→ TASK
Copy the items below word for word, from the line containing "This screenshot has width=1568, height=766." through the line containing "start from current slide is", with both of those lines included.

→ DATA FOR PROCESSING
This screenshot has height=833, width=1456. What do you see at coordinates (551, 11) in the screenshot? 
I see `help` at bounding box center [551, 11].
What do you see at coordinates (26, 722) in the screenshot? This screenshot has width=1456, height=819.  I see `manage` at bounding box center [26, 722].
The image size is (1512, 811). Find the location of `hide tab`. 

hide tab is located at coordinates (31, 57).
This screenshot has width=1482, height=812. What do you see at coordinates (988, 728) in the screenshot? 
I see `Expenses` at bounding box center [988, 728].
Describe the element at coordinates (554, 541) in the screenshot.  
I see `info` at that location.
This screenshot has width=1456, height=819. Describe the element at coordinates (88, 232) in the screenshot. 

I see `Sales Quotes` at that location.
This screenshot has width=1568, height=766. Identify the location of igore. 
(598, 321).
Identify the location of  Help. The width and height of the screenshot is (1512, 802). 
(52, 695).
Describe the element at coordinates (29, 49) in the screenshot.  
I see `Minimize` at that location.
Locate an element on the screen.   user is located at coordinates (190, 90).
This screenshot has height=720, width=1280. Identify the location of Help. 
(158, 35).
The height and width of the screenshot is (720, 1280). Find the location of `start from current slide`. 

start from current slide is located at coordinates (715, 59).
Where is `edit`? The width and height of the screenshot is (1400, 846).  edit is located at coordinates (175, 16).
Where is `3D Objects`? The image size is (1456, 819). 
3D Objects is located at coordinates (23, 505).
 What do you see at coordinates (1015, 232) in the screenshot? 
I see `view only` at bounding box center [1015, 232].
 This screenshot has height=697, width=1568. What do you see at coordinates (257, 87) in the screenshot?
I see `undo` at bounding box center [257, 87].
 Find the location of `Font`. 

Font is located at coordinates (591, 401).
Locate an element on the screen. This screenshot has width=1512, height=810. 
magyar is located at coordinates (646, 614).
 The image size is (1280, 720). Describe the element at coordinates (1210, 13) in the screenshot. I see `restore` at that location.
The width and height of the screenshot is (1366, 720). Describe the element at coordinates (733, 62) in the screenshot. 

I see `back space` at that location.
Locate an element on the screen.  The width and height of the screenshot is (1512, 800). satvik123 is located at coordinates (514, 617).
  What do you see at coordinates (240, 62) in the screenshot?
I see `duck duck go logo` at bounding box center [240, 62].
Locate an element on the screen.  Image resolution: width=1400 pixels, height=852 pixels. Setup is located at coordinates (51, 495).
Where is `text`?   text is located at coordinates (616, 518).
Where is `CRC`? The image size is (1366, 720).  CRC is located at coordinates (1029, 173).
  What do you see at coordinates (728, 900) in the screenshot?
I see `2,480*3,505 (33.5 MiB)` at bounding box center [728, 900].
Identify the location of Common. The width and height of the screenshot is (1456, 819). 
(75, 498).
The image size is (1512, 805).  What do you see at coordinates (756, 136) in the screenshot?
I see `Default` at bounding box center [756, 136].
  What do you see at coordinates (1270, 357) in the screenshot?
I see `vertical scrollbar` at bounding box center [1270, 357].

→ EXERCISE ANSWER
This screenshot has width=1568, height=766. Identify the location of igore. 
(598, 321).
Identify the location of  Help. The width and height of the screenshot is (1512, 802). 
(52, 695).
Describe the element at coordinates (29, 49) in the screenshot.  
I see `Minimize` at that location.
Locate an element on the screen.   user is located at coordinates (190, 90).
This screenshot has height=720, width=1280. Identify the location of Help. 
(158, 35).
The height and width of the screenshot is (720, 1280). Find the location of `start from current slide`. 

start from current slide is located at coordinates (715, 59).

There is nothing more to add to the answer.